“You really don’t think suicide is a selfish act?”
I left work at 4:45pm that day. I stood at the bus stop outside of school waiting for the 14 down Ohio River Blvd.
It was 21 degrees out, and may as well have been inside as well when I spoke, pacing, from telephone pole to sewer grate waiting for the $2.25 ride home…
(Is anyone aware of an HTML code to indicate internal voice? Or is it simply the parenthetical aside indicative of a fourth wall break wherein this case the wall is egoic?)
(Suicide is a selfish act.) I, parenthetically, voiced inward…
“I doth protest too much, methinks.“
Methinks this makes me a hypocrite.
“Suicide is a selfish act.” Is an incomplete thought. It is an, at best, equivocal thought that provides us with a few paradoxes of choice, independence, codependence, definitions and projections or reality etc.
Huston… We have a mistake…
Suicide is a difficult subject to approach for all; first hand– I know this.
“Wherever you do not want to go is where you will find him, he is hiding behind your pain. Embrace your pain and you will win this game.” – Guy Ritchie, “Revolver.”
Suicide, as we’ve defined above, is the voluntary, independent, taking of ones own life. Or, if you prefer, etymologically it’s reduced to, “self killing.”

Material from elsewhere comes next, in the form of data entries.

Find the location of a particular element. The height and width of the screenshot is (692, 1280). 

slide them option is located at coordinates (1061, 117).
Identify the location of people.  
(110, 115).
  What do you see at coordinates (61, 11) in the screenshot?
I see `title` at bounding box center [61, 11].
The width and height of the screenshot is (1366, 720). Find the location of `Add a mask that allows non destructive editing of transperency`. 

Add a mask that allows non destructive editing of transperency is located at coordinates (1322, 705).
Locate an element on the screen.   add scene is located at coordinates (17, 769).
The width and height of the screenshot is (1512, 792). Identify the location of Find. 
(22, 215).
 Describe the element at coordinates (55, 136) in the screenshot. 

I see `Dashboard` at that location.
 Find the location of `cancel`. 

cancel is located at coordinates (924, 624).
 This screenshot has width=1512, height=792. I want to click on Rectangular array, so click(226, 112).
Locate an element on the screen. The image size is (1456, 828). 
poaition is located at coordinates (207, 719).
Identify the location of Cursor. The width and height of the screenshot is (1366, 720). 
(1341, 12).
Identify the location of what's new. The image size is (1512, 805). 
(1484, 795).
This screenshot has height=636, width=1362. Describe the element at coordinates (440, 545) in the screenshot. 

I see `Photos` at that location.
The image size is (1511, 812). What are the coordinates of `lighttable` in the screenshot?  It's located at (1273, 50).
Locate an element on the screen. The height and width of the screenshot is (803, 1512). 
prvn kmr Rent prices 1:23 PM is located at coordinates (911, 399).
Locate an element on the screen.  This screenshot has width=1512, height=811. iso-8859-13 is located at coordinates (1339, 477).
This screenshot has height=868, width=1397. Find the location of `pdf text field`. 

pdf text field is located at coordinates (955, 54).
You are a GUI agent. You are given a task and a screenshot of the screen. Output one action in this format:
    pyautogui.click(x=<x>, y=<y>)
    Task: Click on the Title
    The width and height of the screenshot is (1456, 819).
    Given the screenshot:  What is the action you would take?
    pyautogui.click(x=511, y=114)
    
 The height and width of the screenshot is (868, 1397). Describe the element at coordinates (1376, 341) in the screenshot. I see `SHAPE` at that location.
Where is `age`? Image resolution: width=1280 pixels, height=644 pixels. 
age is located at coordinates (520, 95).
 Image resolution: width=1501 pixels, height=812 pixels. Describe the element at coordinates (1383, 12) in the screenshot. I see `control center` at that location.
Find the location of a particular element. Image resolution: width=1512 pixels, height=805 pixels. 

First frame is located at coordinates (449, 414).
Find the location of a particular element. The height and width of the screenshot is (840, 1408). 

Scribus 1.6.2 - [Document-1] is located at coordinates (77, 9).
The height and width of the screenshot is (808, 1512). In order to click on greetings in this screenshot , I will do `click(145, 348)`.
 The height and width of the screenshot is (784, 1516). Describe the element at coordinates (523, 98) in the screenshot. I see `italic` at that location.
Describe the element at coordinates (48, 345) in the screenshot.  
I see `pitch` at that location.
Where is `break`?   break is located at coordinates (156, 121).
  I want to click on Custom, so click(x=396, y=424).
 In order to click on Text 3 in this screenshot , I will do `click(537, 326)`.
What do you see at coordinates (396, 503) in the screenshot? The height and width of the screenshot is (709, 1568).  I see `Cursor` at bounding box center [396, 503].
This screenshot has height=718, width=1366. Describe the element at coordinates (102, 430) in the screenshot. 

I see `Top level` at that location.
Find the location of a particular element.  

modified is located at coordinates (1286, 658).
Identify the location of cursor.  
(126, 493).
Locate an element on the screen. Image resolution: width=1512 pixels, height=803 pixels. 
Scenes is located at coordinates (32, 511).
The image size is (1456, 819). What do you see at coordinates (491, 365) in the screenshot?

When I think, again, of the phrase; “suicide is a selfish act.” I am left, less, with the desire to define and understand suicide as a concept and more, rather, at understanding selfishness.
Now let’s complete the thought…
“Suicide is a selfish act because the person committing suicide isn’t thinking about the feelings of those left behind.”
But like an irresistible force paradox we are left with a conundrum.
A person who wishes to commit suicide is selfish because… Because it will hurt me and the loved ones they’ve surrounded themselves with. This sentence is inherently hypocritical and paradoxical and states a few conclusions…
- 1.) If a person is to be codependent no more, then suicide, a free will, independent action, is an option.
- 2.) Suicide is selfish because it makes my life more complicated is, quite possibly more selfish than suicide.
Katie is often quoted as saying some variation of, “I love you and, thus, why would I ever want for you what you do not want for yourself?”
The Codependent Paradox is simply this… A person wishes to kill themselves but must think of how this will effect the living. What if suicide is the best option for the person? It is, however, their reality. Furthermore how can we love someone and respect their being without respecting their every choice?
I’m left with more thoughts than answers at the moment and will come back to the subject after I’ve spent more time with it.